The function $~sin~x~$ repeats over a period of $2\pi$, so $g(x)$ also repeats over a period of $2\pi$.
Work Step by Step
(a) $f(x) = sin(sin^{-1}x)$
Since $sin$ and $sin^{-1}$ are inverse functions, then $f(x) = sin(sin^{-1}x) = x$
However, the domain of $sin^{-1}$ is $[-1,1]$. Therefore the domain of $f(x)$ is $[-1,1]$.
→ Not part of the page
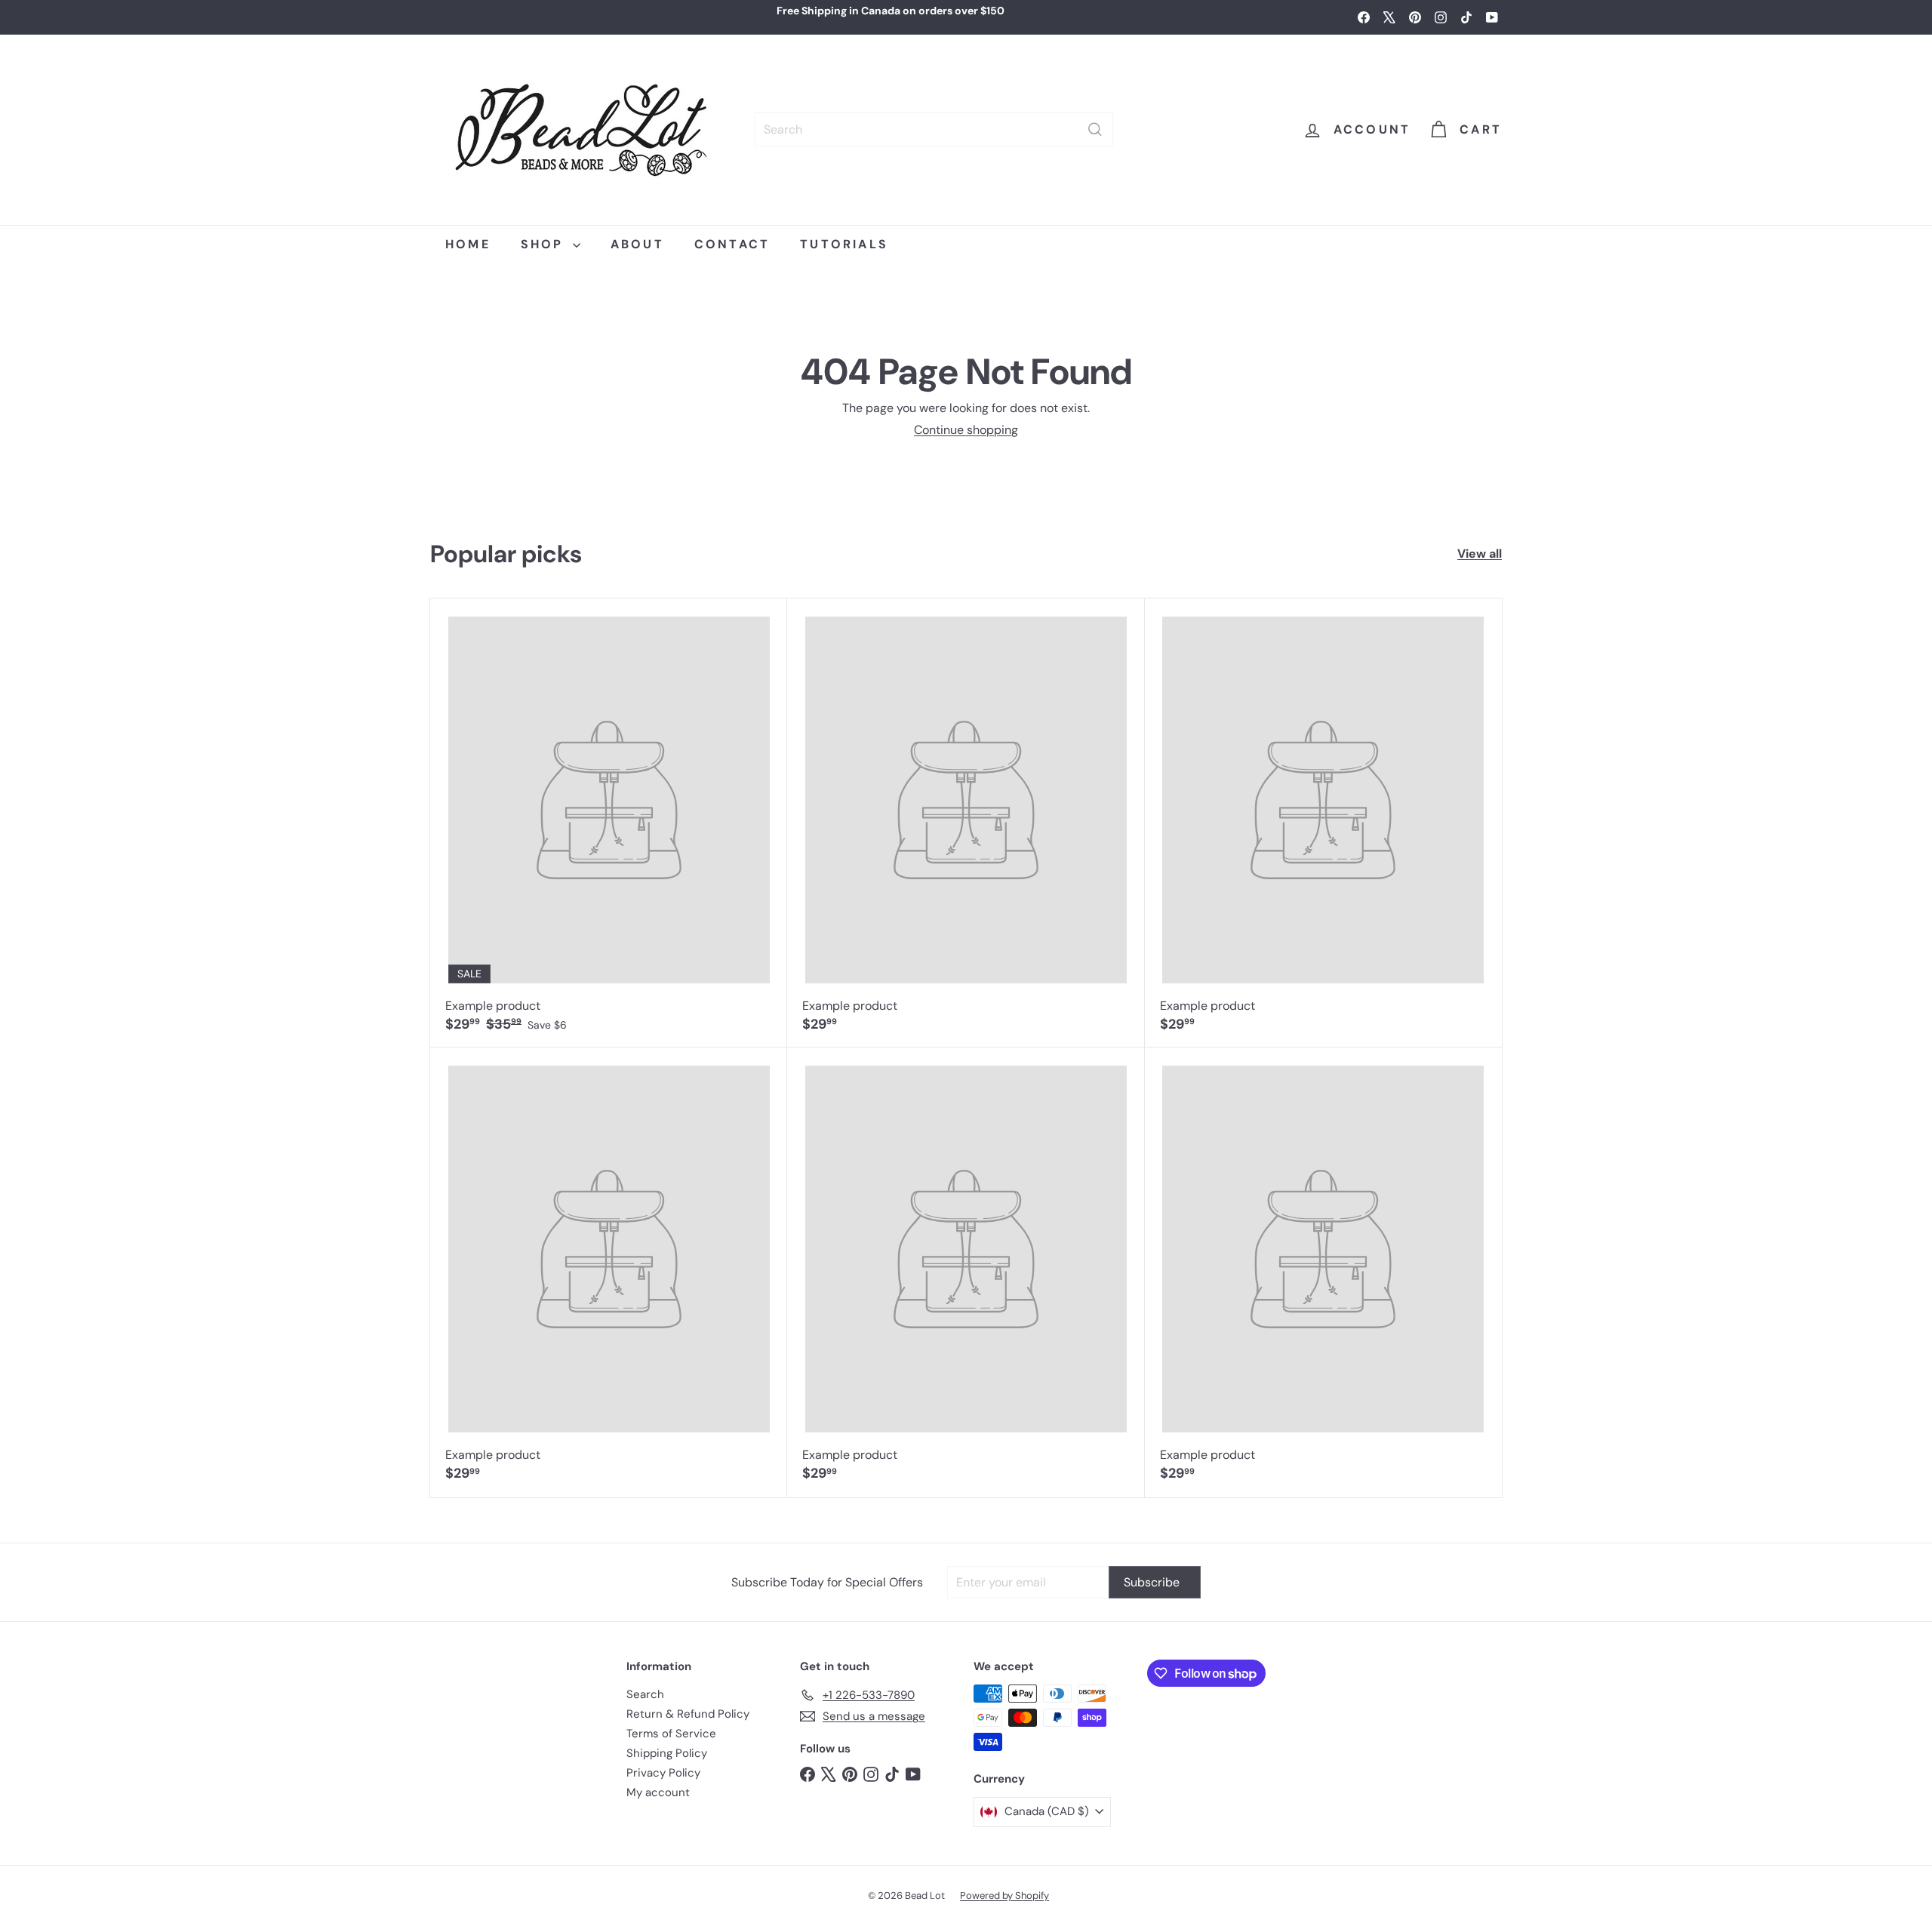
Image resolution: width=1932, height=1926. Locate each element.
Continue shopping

(b) Note that the range of $sin^{-1}~x$ is $[-\frac{\pi}{2}, \frac{\pi}{2}]$
$g(x) = sin^{-1}(sin~x) = x$ on the interval $[-\frac{\pi}{2}, \frac{\pi}{2}]$
On the interval $[\frac{\pi}{2}, \frac{3\pi}{2}]$, the value of $~sin~x = sin(\pi-x)~$. Thus, on this interval, $g(x) = g(\pi-x)$. This explains the symmetry on the interval $[-\frac{\pi}{2}, \frac{3\pi}{2}]$
The function $~sin~x~$ repeats over a period of $2\pi$. Therefore, the pattern we see on the interval $[-\frac{\pi}{2}, \frac{3\pi}{2}]$ repeats in both directions.